Declare every capability your skill actually uses: email:send, email:receive, email:create-inbox, and any others your code calls. A mismatch between declared and actual permissions is the most common reason clawhub inspect rejects email skills.

How should I store email API keys in an OpenClaw skill without exposing them on ClawHub?

Never hardcode tokens in SKILL.md. Reference credentials by environment variable name and document the requirement in your README. The LobsterMail SDK auto-provisions and stores tokens on first use, so users don't need to configure anything manually.

What causes a skill to fail ClawHub's syntax validation or permission-scanning step?

The most common cause is a mismatch between declared permissions and actual API calls. Other triggers include malformed SKILL.md YAML, missing required fields, and patterns that match known prompt injection signatures.

How do I simulate an agent's full email workflow locally to catch runtime errors before publishing?

Set up a local OpenClaw workspace with an email sandbox. Have your agent create an inbox, send a test message to it, poll for the received email, and parse the content. Then run the same flow with bounced addresses, rate limits, and adversarial content to cover failure paths.

What email testing infrastructure should I use if I don't want a live provider during QA?

Use an agent-first email API that lets your agent self-provision inboxes without DNS or SMTP configuration. LobsterMail is built for this: your agent creates test inboxes, sends and receives real email, and you can tear down everything after testing. The free tier covers most pre-publish QA workflows.

How long does ClawHub take to review a newly published email skill?

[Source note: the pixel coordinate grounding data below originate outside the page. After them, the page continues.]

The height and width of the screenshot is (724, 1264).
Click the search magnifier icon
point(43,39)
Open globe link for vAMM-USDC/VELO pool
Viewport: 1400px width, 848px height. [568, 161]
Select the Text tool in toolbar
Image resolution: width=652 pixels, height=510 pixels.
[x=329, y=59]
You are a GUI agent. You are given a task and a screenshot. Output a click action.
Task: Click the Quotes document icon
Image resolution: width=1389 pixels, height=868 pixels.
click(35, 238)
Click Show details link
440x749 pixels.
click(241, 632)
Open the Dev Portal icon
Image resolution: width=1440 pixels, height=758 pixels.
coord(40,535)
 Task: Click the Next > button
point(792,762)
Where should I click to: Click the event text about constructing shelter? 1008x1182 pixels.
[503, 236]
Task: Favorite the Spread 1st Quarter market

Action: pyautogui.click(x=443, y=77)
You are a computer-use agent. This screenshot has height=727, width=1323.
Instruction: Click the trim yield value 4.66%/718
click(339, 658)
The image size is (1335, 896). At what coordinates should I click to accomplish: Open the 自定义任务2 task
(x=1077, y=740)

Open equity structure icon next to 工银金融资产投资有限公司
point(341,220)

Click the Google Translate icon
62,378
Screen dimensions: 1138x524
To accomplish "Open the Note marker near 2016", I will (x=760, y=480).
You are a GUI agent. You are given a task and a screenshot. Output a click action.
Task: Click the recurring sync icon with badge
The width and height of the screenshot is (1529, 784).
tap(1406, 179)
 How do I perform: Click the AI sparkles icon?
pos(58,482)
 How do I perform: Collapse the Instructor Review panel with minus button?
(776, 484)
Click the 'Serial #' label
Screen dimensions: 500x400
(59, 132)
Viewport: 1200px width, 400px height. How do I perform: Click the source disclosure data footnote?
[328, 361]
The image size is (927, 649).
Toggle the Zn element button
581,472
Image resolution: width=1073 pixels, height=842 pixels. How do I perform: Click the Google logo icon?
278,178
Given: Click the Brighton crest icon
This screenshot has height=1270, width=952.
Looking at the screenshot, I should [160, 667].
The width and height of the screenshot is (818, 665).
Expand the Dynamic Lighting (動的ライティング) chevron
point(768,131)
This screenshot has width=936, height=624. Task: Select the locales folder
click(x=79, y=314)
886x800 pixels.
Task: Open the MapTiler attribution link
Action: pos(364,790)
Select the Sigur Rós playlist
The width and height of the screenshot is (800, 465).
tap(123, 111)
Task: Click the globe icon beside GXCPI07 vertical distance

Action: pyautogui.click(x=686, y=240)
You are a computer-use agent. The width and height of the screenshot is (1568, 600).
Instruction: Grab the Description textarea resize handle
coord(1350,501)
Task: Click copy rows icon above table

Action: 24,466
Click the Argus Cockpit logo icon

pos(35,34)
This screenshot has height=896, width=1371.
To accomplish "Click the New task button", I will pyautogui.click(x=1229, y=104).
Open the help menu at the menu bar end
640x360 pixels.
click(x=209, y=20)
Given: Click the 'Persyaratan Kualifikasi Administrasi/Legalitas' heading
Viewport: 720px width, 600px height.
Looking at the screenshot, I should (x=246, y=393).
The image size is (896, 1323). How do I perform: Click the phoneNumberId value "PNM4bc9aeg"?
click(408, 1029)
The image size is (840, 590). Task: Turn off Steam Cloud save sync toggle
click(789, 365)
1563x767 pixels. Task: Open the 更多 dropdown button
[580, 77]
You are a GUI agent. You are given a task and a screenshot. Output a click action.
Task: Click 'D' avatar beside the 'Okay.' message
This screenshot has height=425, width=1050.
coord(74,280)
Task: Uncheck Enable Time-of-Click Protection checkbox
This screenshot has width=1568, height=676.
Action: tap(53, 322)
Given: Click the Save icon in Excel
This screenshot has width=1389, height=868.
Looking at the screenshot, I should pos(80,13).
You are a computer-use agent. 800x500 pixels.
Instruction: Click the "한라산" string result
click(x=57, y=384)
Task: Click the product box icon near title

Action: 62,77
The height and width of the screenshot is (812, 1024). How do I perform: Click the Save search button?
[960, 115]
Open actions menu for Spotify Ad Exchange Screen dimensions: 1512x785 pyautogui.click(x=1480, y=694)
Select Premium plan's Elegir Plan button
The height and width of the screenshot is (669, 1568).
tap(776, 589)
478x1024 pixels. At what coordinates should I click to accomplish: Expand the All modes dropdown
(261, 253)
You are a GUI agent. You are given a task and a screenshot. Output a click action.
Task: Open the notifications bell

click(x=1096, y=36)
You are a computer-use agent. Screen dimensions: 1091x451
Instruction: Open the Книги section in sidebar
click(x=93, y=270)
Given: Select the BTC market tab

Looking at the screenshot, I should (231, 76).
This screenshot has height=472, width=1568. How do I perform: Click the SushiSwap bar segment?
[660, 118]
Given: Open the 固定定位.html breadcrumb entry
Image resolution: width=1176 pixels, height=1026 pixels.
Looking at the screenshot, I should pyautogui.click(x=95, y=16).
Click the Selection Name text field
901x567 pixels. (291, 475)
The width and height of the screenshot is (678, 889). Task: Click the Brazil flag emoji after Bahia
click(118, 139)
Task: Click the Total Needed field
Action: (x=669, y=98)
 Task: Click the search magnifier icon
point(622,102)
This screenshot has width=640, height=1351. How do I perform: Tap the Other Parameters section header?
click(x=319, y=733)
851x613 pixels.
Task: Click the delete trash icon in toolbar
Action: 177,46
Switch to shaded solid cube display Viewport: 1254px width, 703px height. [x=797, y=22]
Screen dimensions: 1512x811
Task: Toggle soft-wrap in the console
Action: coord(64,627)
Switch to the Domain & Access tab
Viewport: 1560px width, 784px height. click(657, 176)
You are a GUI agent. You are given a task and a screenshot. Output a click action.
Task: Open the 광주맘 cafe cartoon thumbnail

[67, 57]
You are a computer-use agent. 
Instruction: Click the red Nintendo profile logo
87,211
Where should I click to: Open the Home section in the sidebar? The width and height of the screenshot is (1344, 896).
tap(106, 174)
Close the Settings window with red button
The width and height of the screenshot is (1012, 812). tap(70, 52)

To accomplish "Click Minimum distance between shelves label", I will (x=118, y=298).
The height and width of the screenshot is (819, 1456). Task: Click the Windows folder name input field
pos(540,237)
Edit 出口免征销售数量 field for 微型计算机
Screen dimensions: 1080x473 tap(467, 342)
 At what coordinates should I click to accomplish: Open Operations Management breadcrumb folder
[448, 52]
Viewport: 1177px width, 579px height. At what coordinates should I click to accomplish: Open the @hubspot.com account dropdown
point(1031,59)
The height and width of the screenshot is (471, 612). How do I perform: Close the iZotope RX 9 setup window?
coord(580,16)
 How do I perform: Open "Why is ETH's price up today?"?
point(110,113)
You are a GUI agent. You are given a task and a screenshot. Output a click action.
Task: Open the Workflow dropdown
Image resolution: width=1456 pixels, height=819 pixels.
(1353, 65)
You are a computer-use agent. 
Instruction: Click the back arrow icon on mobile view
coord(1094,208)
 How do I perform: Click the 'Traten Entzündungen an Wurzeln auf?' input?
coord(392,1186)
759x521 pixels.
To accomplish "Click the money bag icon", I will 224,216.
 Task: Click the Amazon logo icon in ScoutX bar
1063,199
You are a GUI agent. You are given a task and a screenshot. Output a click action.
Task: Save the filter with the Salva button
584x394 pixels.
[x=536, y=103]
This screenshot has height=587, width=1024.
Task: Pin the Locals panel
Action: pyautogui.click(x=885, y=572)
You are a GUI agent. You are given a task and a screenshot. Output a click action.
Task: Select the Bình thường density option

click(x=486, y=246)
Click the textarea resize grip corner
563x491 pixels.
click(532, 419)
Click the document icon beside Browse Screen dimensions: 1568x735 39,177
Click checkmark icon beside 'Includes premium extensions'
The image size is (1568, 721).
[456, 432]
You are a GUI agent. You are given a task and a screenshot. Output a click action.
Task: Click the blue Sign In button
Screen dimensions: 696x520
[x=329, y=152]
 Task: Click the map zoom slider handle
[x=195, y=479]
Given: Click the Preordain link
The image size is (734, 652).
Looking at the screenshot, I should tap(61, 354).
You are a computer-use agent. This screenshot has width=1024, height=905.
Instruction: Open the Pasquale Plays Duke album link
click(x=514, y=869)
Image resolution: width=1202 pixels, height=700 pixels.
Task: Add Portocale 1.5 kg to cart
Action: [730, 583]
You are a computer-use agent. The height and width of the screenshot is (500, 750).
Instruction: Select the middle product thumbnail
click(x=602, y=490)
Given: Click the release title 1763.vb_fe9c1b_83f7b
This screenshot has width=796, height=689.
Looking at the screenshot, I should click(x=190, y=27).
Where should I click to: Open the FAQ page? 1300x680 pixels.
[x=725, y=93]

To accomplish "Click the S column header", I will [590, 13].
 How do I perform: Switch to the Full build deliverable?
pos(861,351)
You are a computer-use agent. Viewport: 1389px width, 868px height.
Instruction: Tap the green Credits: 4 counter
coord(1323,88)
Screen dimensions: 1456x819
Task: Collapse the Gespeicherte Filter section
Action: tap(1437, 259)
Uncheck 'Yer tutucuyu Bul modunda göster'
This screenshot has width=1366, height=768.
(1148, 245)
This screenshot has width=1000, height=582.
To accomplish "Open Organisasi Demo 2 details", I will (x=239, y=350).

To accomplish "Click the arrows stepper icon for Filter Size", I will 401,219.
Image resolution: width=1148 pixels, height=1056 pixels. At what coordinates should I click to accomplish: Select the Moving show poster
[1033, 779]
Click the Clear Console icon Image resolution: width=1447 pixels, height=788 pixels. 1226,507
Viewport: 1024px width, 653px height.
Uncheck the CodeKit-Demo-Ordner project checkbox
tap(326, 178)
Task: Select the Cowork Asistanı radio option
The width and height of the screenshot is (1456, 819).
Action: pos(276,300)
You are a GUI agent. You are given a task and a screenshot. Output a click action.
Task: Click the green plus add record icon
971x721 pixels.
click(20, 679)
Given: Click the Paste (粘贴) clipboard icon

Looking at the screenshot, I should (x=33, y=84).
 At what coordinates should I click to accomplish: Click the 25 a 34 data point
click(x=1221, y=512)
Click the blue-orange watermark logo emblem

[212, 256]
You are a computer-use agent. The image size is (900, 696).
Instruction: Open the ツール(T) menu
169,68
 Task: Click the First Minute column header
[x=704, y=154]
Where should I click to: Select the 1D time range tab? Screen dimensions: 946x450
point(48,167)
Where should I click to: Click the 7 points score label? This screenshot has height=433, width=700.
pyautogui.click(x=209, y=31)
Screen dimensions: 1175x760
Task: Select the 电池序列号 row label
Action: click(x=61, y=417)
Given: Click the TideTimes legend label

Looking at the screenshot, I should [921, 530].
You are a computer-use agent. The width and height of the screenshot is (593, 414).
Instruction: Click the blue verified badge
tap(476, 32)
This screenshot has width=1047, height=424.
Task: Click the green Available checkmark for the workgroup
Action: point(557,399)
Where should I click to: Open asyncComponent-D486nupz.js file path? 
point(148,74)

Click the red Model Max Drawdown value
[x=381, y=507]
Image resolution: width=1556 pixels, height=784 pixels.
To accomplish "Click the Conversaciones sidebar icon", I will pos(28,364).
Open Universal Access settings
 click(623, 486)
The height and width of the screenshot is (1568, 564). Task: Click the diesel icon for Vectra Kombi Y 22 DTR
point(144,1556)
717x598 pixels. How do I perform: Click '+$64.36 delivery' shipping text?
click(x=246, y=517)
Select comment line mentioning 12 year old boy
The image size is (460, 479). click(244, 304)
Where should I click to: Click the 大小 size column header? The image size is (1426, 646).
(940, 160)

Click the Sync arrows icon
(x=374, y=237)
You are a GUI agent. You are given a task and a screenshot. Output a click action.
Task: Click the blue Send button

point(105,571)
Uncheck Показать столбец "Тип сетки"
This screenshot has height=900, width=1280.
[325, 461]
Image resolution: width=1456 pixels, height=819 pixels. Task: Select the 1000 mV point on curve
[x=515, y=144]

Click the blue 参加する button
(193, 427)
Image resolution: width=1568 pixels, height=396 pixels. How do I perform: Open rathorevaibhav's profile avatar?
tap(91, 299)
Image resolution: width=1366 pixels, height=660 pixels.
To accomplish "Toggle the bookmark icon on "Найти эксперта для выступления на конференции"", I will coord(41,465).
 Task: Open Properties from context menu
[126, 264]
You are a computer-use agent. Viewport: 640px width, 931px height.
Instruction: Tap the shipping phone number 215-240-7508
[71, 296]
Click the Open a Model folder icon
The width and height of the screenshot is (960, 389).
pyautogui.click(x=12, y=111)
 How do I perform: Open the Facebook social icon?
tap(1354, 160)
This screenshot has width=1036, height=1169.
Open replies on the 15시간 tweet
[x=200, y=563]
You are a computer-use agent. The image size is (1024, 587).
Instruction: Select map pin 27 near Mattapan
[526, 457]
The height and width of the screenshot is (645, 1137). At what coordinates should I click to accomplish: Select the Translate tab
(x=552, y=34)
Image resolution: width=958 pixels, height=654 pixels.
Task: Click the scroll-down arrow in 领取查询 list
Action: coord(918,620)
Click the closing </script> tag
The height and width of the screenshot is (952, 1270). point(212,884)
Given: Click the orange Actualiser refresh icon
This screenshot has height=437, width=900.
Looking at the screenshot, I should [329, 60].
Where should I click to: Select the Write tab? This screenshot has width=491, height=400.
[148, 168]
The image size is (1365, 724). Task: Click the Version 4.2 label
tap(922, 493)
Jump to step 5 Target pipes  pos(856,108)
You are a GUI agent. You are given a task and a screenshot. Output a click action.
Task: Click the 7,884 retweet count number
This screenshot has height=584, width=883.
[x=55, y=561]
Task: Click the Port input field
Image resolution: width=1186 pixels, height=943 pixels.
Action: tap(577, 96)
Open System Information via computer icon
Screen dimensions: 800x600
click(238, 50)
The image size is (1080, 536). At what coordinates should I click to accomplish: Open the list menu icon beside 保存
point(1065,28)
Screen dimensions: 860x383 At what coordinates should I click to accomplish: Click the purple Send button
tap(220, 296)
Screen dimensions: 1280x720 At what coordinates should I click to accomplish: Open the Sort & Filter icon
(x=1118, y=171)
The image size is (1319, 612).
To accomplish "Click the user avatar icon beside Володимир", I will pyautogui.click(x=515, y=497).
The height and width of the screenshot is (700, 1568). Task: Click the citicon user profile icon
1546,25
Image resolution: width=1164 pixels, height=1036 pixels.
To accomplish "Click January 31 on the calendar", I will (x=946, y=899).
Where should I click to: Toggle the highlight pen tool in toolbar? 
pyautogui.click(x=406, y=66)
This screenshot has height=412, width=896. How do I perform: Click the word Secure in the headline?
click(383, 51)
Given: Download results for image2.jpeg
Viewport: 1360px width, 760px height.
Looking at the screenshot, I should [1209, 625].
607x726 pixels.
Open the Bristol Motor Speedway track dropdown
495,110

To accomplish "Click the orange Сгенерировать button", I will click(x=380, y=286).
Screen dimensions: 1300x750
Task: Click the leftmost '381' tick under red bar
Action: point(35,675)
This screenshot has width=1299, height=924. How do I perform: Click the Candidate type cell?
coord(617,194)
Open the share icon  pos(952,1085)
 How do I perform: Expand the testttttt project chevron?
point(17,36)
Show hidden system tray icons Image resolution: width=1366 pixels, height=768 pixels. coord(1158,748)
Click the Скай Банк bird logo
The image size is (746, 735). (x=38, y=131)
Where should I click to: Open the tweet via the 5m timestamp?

The automated review typically completes within a few hours. If your skill already passes clawhub inspect locally, the remote review should clear without issues.

Can I update a published email skill on ClawHub without a full re-review?

Yes. Publishing with an incremented version number triggers a lighter review cycle. Major permission changes (adding new capabilities) may require a fuller scan, but bug fixes and minor updates usually clear faster.

What is prompt injection risk for email skills and how do I test against it?

Prompt injection happens when an email body contains instructions designed to hijack the agent's behavior. Test by sending your skill emails with adversarial content like "ignore all previous instructions." Verify your skill sanitizes input or uses injection risk scoring to flag dangerous messages before the agent processes them.

How do I validate that my email skill handles bounces, timeouts, and rate limits?

Send to a nonexistent address to test bounces. Set a short timeout to verify timeout handling. Send a batch that exceeds the provider's rate cap to test rate limiting. In each case, confirm the skill surfaces a clear error instead of crashing or hanging.

Is there a staging mode in ClawHub for testing a publish before it goes public?

ClawHub doesn't offer a private staging environment. Test thoroughly in your local OpenClaw workspace, pass clawhub inspect, then publish. If you discover issues after listing, you can remove the skill with clawhub skill unpublish and re-publish once the fix is ready.